## Excerto para leitura
Jornalismo Turístico


Assim vai o nosso jornalismo. Este texto de Paulo Moura é um excelente retrato do espírito que tomou conta do Ocidente nas últimas décadas. Escrita muito provavelmente no lobby climatizado de um hotel do Cairo, entre um ou outro mojito, esta aventura tem o mesmo tom que muitos utilizam para fazer os filhos comer a sopa, relatando-nos um checkpoint com «dezenas de homens armados com paus e olhares a raiar a demência». Os bandidos revistaram até o iPhone do jornalista (certamente um aparelho da última geração), onde, para além de uma fotografia do filho, só encontraram alguns retratos «de um pastor da serra da Estrela que entrevistei há um mês». Ao ler esta suposta reportagem, é impossível não recordar o escritor Arturo Pérez-Reverte que, entre 1973 e 1994, percorreu inúmeros conflitos armados enquanto repórter de guerra. Em 1977, na Eritreia, esteve desaparecido durante vários meses e chegou a ser dado como morto, tendo sido obrigado a pegar em armas para sobreviver. A esse propósito, Reverte afirma que «adquirimos um hábito perigoso: acreditar que o mundo é o que nos mostram os folhetos de viagens; que se pode viajar de forma segura por ele, que temos direito a ele, e que Governos e instituições devem garanti-lo, ou resolver a peripécia quando o coronel Tapioca parte os cornos». O contraste não podia ser maior. É caso para dizer que já não se fazem repórteres como antigamente.

## Lista de tarefas
(A) Diga se cada afirmação está de acordo com o excerto, respondendo sim ou não e citando exatamente as palavras do excerto que o decidem: (i) Arturo Pérez-Reverte foi repórter de guerra entre 1973 e 1994; (ii) Pérez-Reverte esteve desaparecido na Eritreia em 1977; (iii) no iPhone do jornalista, os homens do checkpoint encontraram apenas fotografias do filho.
(B) Segundo o excerto, com que estavam armados os homens do checkpoint?
Os itens são material à parte e não têm relação com o excerto.

## Itens
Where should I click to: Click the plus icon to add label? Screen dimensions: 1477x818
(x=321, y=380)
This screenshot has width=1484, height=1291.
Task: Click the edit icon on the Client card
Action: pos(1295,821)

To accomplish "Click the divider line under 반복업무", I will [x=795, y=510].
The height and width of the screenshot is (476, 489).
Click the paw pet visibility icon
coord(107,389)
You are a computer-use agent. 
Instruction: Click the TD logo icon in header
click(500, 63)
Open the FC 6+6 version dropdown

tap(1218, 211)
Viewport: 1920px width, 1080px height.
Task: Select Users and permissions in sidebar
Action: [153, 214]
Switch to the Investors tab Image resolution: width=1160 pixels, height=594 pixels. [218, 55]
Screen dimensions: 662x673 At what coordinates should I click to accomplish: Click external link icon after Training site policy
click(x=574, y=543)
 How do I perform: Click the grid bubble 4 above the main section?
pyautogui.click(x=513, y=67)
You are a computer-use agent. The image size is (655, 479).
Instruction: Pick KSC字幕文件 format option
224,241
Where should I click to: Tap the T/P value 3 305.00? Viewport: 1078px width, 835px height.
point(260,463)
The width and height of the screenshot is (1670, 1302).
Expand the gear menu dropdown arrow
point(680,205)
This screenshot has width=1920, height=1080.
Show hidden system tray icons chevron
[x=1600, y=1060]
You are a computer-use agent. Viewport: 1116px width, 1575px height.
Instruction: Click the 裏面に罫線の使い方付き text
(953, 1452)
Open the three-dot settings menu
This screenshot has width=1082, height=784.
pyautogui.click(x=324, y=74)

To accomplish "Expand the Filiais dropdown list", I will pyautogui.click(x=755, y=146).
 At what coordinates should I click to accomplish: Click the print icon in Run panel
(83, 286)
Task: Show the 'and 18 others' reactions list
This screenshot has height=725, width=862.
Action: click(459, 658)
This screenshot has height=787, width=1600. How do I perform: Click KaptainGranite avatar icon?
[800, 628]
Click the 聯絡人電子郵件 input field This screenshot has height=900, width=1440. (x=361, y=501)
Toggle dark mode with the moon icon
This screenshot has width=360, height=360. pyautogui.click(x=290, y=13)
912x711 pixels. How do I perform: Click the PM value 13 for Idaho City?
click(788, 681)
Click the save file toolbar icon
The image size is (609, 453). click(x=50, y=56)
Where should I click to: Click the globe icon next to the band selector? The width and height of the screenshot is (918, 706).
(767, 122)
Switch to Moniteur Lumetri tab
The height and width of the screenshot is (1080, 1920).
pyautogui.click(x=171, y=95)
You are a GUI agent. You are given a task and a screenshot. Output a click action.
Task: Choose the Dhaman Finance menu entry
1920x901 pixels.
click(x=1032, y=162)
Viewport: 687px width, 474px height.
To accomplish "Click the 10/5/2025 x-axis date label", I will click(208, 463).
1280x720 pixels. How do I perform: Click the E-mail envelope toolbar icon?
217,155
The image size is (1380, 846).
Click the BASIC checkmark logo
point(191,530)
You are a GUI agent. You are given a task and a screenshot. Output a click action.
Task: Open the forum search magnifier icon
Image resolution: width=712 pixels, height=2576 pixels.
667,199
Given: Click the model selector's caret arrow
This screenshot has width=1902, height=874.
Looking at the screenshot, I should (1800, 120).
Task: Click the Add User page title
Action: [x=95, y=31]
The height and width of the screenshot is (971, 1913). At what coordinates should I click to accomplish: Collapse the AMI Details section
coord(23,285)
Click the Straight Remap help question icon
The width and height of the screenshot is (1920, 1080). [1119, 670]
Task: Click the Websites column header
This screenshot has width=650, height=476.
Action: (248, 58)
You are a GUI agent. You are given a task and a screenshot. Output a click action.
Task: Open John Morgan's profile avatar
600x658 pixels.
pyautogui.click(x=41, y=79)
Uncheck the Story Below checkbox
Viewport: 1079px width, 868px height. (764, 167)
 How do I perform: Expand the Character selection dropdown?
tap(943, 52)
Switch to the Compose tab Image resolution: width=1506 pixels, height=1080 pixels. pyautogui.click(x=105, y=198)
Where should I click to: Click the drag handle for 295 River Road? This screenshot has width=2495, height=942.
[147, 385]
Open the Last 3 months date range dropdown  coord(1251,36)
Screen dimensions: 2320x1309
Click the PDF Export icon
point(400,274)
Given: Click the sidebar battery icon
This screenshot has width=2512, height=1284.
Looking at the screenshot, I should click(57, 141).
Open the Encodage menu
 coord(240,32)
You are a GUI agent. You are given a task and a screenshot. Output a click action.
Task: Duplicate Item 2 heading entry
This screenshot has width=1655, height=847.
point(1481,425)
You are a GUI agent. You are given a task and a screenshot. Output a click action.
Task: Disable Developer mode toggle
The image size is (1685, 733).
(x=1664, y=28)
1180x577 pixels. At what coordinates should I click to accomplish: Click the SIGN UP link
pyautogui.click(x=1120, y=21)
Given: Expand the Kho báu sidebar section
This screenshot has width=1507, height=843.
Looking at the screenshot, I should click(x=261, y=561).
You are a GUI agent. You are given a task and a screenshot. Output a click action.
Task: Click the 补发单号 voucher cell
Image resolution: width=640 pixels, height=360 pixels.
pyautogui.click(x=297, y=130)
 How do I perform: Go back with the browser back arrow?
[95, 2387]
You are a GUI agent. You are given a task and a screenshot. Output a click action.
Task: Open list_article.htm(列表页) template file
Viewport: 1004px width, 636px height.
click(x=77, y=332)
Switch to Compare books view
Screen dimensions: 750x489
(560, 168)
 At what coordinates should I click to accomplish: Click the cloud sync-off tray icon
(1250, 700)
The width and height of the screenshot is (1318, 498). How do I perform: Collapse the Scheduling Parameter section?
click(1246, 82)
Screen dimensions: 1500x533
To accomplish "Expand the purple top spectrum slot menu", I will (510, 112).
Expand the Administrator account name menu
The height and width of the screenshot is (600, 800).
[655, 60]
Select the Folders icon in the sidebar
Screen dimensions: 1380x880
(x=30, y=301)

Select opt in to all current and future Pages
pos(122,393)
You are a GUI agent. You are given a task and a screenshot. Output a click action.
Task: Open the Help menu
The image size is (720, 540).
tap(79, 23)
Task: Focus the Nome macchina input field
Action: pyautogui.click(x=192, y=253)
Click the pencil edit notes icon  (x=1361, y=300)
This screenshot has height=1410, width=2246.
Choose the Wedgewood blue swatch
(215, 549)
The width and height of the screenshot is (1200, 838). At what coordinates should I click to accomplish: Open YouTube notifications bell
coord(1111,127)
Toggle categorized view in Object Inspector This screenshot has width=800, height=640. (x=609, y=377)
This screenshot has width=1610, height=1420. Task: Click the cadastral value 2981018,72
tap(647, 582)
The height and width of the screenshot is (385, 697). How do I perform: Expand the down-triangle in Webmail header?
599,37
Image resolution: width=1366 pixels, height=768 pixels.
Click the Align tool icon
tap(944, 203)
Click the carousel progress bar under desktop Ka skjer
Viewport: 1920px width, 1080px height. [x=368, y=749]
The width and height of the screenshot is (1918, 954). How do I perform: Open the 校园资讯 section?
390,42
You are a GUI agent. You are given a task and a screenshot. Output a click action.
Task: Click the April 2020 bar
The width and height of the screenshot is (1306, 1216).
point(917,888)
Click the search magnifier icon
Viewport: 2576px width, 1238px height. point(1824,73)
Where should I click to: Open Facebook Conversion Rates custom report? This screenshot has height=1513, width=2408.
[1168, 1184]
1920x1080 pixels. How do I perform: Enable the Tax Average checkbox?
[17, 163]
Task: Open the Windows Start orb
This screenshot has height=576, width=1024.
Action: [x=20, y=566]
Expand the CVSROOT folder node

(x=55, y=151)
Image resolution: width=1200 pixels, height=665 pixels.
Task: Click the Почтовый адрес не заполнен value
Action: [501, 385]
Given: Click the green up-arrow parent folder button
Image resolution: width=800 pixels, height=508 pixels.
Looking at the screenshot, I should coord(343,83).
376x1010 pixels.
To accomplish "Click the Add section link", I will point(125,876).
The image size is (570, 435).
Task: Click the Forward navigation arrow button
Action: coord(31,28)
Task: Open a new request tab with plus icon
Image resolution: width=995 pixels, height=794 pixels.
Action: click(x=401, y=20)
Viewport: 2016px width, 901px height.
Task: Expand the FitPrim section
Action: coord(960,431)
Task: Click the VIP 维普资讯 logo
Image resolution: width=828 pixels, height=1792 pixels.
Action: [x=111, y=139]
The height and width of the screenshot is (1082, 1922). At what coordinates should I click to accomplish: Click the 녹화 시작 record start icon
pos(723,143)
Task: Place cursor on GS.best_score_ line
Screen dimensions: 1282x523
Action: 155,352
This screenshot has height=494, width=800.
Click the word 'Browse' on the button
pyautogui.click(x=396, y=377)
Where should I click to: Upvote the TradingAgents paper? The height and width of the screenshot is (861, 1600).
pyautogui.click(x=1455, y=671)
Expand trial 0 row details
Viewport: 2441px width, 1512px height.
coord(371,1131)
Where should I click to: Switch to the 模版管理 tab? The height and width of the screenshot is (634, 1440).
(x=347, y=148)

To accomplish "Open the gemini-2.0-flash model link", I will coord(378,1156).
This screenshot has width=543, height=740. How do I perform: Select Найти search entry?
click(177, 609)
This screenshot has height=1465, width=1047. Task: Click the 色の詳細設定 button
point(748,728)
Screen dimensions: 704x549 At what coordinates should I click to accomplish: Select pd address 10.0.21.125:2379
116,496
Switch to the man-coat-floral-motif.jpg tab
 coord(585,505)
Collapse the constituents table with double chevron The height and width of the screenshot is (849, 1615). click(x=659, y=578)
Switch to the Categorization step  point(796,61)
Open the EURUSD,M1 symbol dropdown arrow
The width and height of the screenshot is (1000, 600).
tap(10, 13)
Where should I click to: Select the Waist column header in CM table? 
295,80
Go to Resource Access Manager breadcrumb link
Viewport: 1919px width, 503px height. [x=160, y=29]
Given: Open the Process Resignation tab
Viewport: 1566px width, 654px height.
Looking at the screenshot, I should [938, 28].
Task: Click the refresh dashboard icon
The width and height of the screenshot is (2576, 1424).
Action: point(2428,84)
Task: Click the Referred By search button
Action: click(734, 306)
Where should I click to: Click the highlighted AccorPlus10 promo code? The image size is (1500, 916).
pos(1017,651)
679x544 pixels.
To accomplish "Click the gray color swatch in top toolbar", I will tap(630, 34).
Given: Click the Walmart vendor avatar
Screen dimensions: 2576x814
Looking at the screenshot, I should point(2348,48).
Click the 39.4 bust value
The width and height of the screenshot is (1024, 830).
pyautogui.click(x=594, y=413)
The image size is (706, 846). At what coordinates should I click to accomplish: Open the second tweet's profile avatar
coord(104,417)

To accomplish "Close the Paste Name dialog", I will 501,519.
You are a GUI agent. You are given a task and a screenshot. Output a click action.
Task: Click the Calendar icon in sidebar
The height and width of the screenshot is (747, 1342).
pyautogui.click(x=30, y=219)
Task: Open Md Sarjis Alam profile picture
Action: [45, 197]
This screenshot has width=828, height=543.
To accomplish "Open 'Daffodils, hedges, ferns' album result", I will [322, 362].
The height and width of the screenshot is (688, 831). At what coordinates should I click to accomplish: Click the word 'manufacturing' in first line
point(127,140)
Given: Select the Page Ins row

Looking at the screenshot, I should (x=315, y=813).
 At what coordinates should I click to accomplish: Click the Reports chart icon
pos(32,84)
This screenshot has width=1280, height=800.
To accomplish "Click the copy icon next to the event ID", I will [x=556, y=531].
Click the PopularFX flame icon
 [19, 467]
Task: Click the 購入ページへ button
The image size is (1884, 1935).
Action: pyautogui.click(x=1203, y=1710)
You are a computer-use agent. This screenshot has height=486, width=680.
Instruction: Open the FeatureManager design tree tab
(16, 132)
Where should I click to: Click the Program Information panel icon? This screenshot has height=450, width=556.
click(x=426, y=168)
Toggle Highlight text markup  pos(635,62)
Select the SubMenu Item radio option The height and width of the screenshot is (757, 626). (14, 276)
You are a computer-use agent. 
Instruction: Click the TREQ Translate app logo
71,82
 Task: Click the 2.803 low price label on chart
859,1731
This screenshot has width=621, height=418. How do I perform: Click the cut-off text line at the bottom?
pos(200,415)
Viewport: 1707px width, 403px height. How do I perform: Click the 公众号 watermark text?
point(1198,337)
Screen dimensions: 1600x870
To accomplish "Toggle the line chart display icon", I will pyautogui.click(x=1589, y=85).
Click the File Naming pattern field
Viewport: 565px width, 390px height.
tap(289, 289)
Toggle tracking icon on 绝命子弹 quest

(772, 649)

## Exercício resolvido
(A)
(i) Sim: «entre 1973 e 1994, percorreu inúmeros conflitos armados enquanto repórter de guerra».
(ii) Sim: «Em 1977, na Eritreia, esteve desaparecido durante vários meses».
(iii) Não: «para além de uma fotografia do filho, só encontraram alguns retratos».

(B) Estavam armados com paus.